Negli ultimi anni sono stati compiuti sempre più passi in avanti nella cura del tumore al seno. Stando ai dati più recenti, a cinque anni dalla diagnosi, la sopravvivenza delle donne sfiora il 90%. Tuttavia la prevenzione rimane l'arma più importante per evitare l'insorgenza del tumore. In particolare i medici nel sottolineare l'importanza della prevenzione, invitano le donne non solo a sottoporsi ad analisi ed esami periodici, ma anche a seguire alcuni accorgimenti che possono mettere in atto comodamente da casa. Andiamo ad esaminare meglio di cosa si tratta.
Tumore al seno: l'importanza dell'autopalpazione
L'autoanalisi è importante perché permette di percepire anche solo al tatto un eventuale carcinoma della mammella. Effettuare questa pratica con regolarità può essere molto utile nello scoprire eventuali cambiamenti morfologici della pelle, che potrebbero essere la spia di una patologia anche grave. Questa analisi può essere condotta ad esempio sotto la doccia, quando la pelle si trova in una condizione più adatta per essere analizzata. In particolare di seguito vi indichiamo le prove da fare per scoprire la presenza di eventuale malformazioni della pelle.
Effettuando dei movimenti circolari che comprendano tutta la superficie del seno, è possibile andare alla ricerca di eventuali nodi o gonfiori.
Un altro metodo da seguire è di effettuare il massaggio alla ricerca di anomalie da sdraiati. Tale massaggio che va praticato con i polpastrelli delle dita, deve partire dall'ascella fino ad arrivare al centro del seno. La pressione esercitata inoltre non deve essere uniforme ma variata.

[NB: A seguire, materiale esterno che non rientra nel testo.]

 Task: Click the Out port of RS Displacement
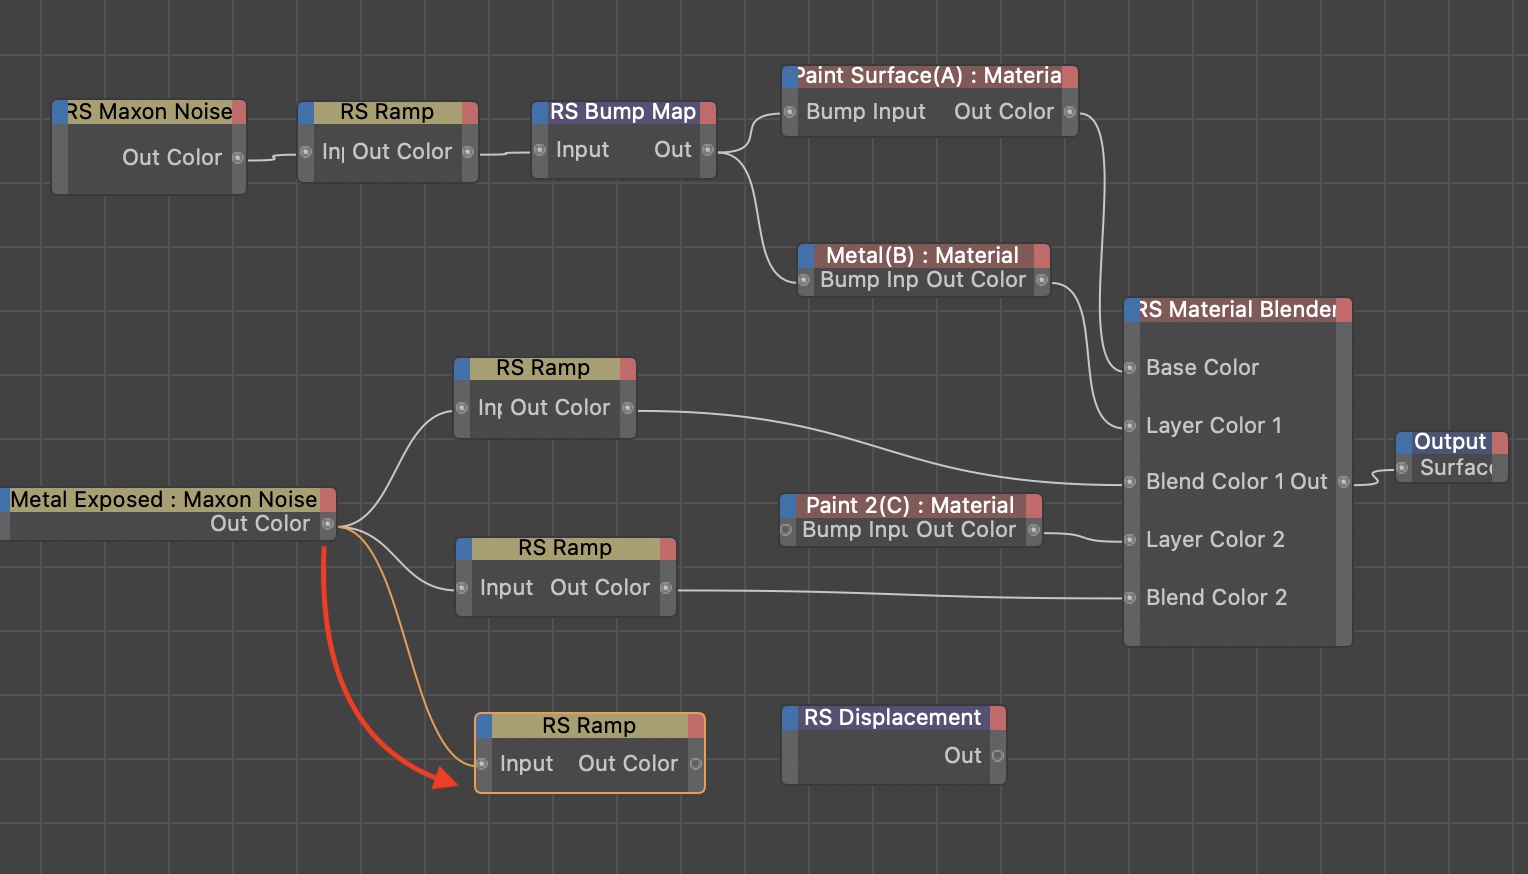(997, 756)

Nello specifico i punti da tenere maggiormente in considerazione riguardano i gonfiori e gli arrossamenti presenti nei capezzoli e nelle areole. Inoltre non vanno sottovalutati i cambiamenti di forma e dimensione dei capezzoli, se il tessuto si presenta ruvido o increspato, la presenza di secrezione di colore giallastro o di sangue, o la sensazione di dolore al tatto. A determinare cambiamenti nel seno, quali gonfiori e pelle irritata, sono i tumori che si formano a partire dai lobuli o nelle parti dei dotti.
Come detto, anche i cambiamenti della pelle, ad esempio un ispessimento nella zona dell'ascella può essere la spia della formazione di un processo tumorale.
Tumore al seno: statistiche
Si tratta della patologia tumorale più frequente nelle donne. In particolare rappresenta il 29% di tutti i tumori che colpiscono il sesso femminile. E' la prima causa di mortalità per cancro nelle donne. La mammografia è l'esame più indicato per effettuare una diagnosi precoce. Le linee guida del Ministero della Salute suggeriscono alle donne di età compresa dai 50 ai 69 anni di sottoporsi a questo esame una volta ogni due anni.